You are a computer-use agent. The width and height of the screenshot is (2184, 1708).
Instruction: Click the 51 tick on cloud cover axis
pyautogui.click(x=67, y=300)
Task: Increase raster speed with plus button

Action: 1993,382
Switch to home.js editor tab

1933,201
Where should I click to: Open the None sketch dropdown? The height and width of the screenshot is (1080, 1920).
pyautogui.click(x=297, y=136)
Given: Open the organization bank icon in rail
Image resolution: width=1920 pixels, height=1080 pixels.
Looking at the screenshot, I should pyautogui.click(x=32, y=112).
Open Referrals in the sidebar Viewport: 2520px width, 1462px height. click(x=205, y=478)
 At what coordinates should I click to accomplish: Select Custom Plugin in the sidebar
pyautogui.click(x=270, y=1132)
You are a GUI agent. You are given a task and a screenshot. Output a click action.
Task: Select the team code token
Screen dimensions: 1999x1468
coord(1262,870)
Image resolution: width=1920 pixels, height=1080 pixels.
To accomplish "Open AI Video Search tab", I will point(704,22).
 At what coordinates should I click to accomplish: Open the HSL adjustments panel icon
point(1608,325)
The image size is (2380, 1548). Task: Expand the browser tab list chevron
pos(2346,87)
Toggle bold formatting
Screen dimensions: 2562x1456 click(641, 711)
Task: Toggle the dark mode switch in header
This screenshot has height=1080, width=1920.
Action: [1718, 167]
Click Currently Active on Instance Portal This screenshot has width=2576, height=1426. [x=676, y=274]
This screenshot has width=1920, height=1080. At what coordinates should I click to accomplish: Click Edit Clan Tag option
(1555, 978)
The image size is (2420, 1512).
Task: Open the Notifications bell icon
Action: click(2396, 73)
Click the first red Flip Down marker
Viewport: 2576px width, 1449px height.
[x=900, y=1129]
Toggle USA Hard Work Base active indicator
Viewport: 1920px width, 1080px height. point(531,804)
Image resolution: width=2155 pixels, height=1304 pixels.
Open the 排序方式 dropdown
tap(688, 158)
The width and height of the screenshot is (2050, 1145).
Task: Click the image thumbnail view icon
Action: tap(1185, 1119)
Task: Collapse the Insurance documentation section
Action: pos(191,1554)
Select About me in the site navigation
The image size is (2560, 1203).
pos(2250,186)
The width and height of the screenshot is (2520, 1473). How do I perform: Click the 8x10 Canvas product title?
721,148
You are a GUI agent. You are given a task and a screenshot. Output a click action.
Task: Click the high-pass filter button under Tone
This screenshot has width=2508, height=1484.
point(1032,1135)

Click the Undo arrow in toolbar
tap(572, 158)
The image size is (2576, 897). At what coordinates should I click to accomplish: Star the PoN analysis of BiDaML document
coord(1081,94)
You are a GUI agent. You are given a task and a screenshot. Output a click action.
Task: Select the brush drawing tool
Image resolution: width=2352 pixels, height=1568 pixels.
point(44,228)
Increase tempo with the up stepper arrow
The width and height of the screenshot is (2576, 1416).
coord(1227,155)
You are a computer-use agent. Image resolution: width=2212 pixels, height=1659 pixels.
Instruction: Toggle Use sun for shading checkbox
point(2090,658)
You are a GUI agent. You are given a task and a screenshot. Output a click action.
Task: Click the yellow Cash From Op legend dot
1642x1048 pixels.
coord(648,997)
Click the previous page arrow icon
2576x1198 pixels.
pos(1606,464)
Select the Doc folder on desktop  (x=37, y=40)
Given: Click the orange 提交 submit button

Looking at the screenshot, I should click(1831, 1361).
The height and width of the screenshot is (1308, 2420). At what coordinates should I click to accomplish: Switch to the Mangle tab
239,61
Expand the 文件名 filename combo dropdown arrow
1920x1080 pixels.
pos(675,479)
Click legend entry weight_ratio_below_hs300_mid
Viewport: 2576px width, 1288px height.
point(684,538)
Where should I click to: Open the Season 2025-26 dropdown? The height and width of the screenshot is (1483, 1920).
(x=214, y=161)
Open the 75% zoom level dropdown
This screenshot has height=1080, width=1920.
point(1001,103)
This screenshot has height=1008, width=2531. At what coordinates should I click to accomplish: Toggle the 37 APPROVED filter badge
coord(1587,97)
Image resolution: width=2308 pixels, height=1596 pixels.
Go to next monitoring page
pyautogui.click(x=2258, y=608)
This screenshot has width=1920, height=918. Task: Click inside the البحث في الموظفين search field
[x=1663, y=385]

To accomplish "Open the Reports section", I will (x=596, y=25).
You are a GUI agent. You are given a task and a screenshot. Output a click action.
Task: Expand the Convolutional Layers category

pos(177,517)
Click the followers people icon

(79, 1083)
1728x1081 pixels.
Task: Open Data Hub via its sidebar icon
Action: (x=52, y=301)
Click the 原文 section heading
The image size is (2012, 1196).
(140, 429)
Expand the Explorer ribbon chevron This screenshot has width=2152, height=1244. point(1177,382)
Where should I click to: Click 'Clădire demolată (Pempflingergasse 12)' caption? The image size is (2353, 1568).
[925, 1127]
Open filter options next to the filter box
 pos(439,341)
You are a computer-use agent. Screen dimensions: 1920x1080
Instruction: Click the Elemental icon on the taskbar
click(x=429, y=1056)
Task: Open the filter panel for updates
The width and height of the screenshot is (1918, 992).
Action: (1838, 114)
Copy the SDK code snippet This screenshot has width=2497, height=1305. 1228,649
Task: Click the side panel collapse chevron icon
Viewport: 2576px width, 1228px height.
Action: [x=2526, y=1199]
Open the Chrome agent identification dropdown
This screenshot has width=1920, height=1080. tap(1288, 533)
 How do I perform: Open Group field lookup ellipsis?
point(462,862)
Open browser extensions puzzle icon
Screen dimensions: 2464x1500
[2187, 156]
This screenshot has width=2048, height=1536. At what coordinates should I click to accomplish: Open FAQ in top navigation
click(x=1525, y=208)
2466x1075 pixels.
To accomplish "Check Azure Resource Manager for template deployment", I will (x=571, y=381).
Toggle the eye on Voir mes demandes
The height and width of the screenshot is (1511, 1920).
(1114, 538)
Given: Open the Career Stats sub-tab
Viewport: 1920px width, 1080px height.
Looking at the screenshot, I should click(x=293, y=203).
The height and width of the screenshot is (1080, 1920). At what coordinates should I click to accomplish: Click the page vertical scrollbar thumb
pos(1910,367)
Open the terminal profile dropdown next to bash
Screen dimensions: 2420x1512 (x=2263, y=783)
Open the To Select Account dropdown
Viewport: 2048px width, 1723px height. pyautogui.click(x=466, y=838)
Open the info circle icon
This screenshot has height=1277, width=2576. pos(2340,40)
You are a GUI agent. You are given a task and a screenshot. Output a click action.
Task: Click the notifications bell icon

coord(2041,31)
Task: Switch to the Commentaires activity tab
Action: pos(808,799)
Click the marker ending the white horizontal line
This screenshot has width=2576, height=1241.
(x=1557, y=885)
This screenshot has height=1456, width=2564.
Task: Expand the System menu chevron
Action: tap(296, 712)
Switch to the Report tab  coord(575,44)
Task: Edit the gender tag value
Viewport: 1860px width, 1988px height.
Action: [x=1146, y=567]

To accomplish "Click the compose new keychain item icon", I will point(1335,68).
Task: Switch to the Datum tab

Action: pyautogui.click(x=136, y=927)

ACTIVITY:
Nothing in the entries above may be left out; retype them all exactly.

RESPONSE AREA:
You are a computer-use agent. The width and height of the screenshot is (2184, 1708).
Instruction: Click the 51 tick on cloud cover axis
pyautogui.click(x=67, y=300)
Task: Increase raster speed with plus button

Action: 1993,382
Switch to home.js editor tab

1933,201
Where should I click to: Open the None sketch dropdown? The height and width of the screenshot is (1080, 1920).
pyautogui.click(x=297, y=136)
Given: Open the organization bank icon in rail
Image resolution: width=1920 pixels, height=1080 pixels.
Looking at the screenshot, I should pyautogui.click(x=32, y=112).
Open Referrals in the sidebar Viewport: 2520px width, 1462px height. click(x=205, y=478)
 At what coordinates should I click to accomplish: Select Custom Plugin in the sidebar
pyautogui.click(x=270, y=1132)
You are a GUI agent. You are given a task and a screenshot. Output a click action.
Task: Select the team code token
Screen dimensions: 1999x1468
coord(1262,870)
Image resolution: width=1920 pixels, height=1080 pixels.
To accomplish "Open AI Video Search tab", I will point(704,22).
 At what coordinates should I click to accomplish: Open the HSL adjustments panel icon
point(1608,325)
The image size is (2380, 1548). Task: Expand the browser tab list chevron
pos(2346,87)
Toggle bold formatting
Screen dimensions: 2562x1456 click(641, 711)
Task: Toggle the dark mode switch in header
This screenshot has height=1080, width=1920.
Action: [1718, 167]
Click Currently Active on Instance Portal This screenshot has width=2576, height=1426. [x=676, y=274]
This screenshot has width=1920, height=1080. At what coordinates should I click to accomplish: Click Edit Clan Tag option
(1555, 978)
The image size is (2420, 1512).
Task: Open the Notifications bell icon
Action: click(2396, 73)
Click the first red Flip Down marker
Viewport: 2576px width, 1449px height.
[x=900, y=1129]
Toggle USA Hard Work Base active indicator
Viewport: 1920px width, 1080px height. point(531,804)
Image resolution: width=2155 pixels, height=1304 pixels.
Open the 排序方式 dropdown
tap(688, 158)
The width and height of the screenshot is (2050, 1145).
Task: Click the image thumbnail view icon
Action: tap(1185, 1119)
Task: Collapse the Insurance documentation section
Action: pos(191,1554)
Select About me in the site navigation
The image size is (2560, 1203).
pos(2250,186)
The width and height of the screenshot is (2520, 1473). How do I perform: Click the 8x10 Canvas product title?
721,148
You are a GUI agent. You are given a task and a screenshot. Output a click action.
Task: Click the high-pass filter button under Tone
This screenshot has width=2508, height=1484.
point(1032,1135)

Click the Undo arrow in toolbar
tap(572, 158)
The image size is (2576, 897). At what coordinates should I click to accomplish: Star the PoN analysis of BiDaML document
coord(1081,94)
You are a GUI agent. You are given a task and a screenshot. Output a click action.
Task: Select the brush drawing tool
Image resolution: width=2352 pixels, height=1568 pixels.
point(44,228)
Increase tempo with the up stepper arrow
The width and height of the screenshot is (2576, 1416).
coord(1227,155)
You are a computer-use agent. Image resolution: width=2212 pixels, height=1659 pixels.
Instruction: Toggle Use sun for shading checkbox
point(2090,658)
You are a GUI agent. You are given a task and a screenshot. Output a click action.
Task: Click the yellow Cash From Op legend dot
1642x1048 pixels.
coord(648,997)
Click the previous page arrow icon
2576x1198 pixels.
pos(1606,464)
Select the Doc folder on desktop  (x=37, y=40)
Given: Click the orange 提交 submit button

Looking at the screenshot, I should click(1831, 1361).
The height and width of the screenshot is (1308, 2420). At what coordinates should I click to accomplish: Switch to the Mangle tab
239,61
Expand the 文件名 filename combo dropdown arrow
1920x1080 pixels.
pos(675,479)
Click legend entry weight_ratio_below_hs300_mid
Viewport: 2576px width, 1288px height.
point(684,538)
Where should I click to: Open the Season 2025-26 dropdown? The height and width of the screenshot is (1483, 1920).
(x=214, y=161)
Open the 75% zoom level dropdown
This screenshot has height=1080, width=1920.
point(1001,103)
This screenshot has height=1008, width=2531. At what coordinates should I click to accomplish: Toggle the 37 APPROVED filter badge
coord(1587,97)
Image resolution: width=2308 pixels, height=1596 pixels.
Go to next monitoring page
pyautogui.click(x=2258, y=608)
This screenshot has width=1920, height=918. Task: Click inside the البحث في الموظفين search field
[x=1663, y=385]

To accomplish "Open the Reports section", I will (x=596, y=25).
You are a GUI agent. You are given a task and a screenshot. Output a click action.
Task: Expand the Convolutional Layers category

pos(177,517)
Click the followers people icon

(79, 1083)
1728x1081 pixels.
Task: Open Data Hub via its sidebar icon
Action: (x=52, y=301)
Click the 原文 section heading
The image size is (2012, 1196).
(140, 429)
Expand the Explorer ribbon chevron This screenshot has width=2152, height=1244. point(1177,382)
Where should I click to: Click 'Clădire demolată (Pempflingergasse 12)' caption? The image size is (2353, 1568).
[925, 1127]
Open filter options next to the filter box
 pos(439,341)
You are a computer-use agent. Screen dimensions: 1920x1080
Instruction: Click the Elemental icon on the taskbar
click(x=429, y=1056)
Task: Open the filter panel for updates
The width and height of the screenshot is (1918, 992).
Action: (1838, 114)
Copy the SDK code snippet This screenshot has width=2497, height=1305. 1228,649
Task: Click the side panel collapse chevron icon
Viewport: 2576px width, 1228px height.
Action: [x=2526, y=1199]
Open the Chrome agent identification dropdown
This screenshot has width=1920, height=1080. tap(1288, 533)
 How do I perform: Open Group field lookup ellipsis?
point(462,862)
Open browser extensions puzzle icon
Screen dimensions: 2464x1500
[2187, 156]
This screenshot has width=2048, height=1536. At what coordinates should I click to accomplish: Open FAQ in top navigation
click(x=1525, y=208)
2466x1075 pixels.
To accomplish "Check Azure Resource Manager for template deployment", I will (x=571, y=381).
Toggle the eye on Voir mes demandes
The height and width of the screenshot is (1511, 1920).
(1114, 538)
Given: Open the Career Stats sub-tab
Viewport: 1920px width, 1080px height.
Looking at the screenshot, I should click(x=293, y=203).
The height and width of the screenshot is (1080, 1920). At what coordinates should I click to accomplish: Click the page vertical scrollbar thumb
pos(1910,367)
Open the terminal profile dropdown next to bash
Screen dimensions: 2420x1512 (x=2263, y=783)
Open the To Select Account dropdown
Viewport: 2048px width, 1723px height. pyautogui.click(x=466, y=838)
Open the info circle icon
This screenshot has height=1277, width=2576. pos(2340,40)
You are a GUI agent. You are given a task and a screenshot. Output a click action.
Task: Click the notifications bell icon

coord(2041,31)
Task: Switch to the Commentaires activity tab
Action: pos(808,799)
Click the marker ending the white horizontal line
This screenshot has width=2576, height=1241.
(x=1557, y=885)
This screenshot has height=1456, width=2564.
Task: Expand the System menu chevron
Action: tap(296, 712)
Switch to the Report tab  coord(575,44)
Task: Edit the gender tag value
Viewport: 1860px width, 1988px height.
Action: [x=1146, y=567]

To accomplish "Click the compose new keychain item icon", I will point(1335,68).
Task: Switch to the Datum tab

Action: pyautogui.click(x=136, y=927)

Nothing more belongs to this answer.